* **Passage to read**:

══════════

Primates — even humans — conduct their daily tasks in patterns ranging from nocturnality to diurnality, with a few species showing activity both during day and night. Among anthropoids (monkeys, apes and humans), nocturnality is only present in the Central and South American owl monkey genus Aotus. But unlike other tropical Aotus species, the Azara’s owl monkeys (A. azarai) of the subtropics, and this study, have actually switched their activity pattern from strict nocturnality to one that also includes regular daytime activity. The phenomenon led researchers to question the causes of such a behavioral change.
“Harsher climate, food availability and the lack of predators or daytime competition have all been proposed as factors favoring evolutionary switches in primate activity patterns,” Fernández-Duque said.

══════════

* **Prompt A**: In the passage on owl monkey activity, which is the only anthropoid genus in which nocturnality is present?
* **Prompt B**: From the passage on owl monkey activity, retype the text from "Primates — even" up to and including "a behavioral change.".

* **Records shown**:
══════════

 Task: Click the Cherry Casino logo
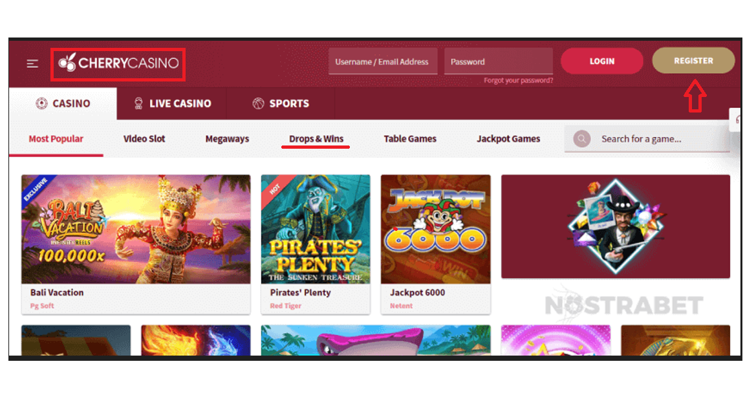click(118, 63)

══════════

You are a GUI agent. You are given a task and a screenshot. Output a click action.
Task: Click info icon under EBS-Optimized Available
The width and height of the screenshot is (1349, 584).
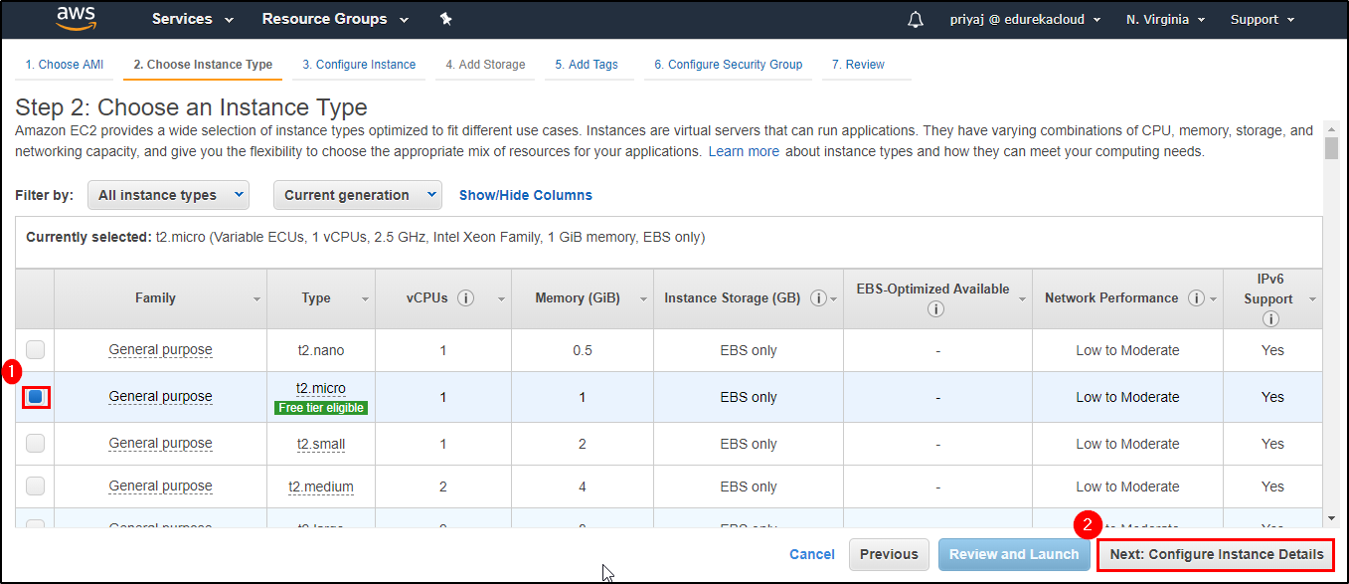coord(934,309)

══════════

* **Final answer A**: The Central and South American owl monkey genus Aotus.

* **Final answer B**:
Primates — even humans — conduct their daily tasks in patterns ranging from nocturnality to diurnality, with a few species showing activity both during day and night. Among anthropoids (monkeys, apes and humans), nocturnality is only present in the Central and South American owl monkey genus Aotus. But unlike other tropical Aotus species, the Azara’s owl monkeys (A. azarai) of the subtropics, and this study, have actually switched their activity pattern from strict nocturnality to one that also includes regular daytime activity. The phenomenon led researchers to question the causes of such a behavioral change.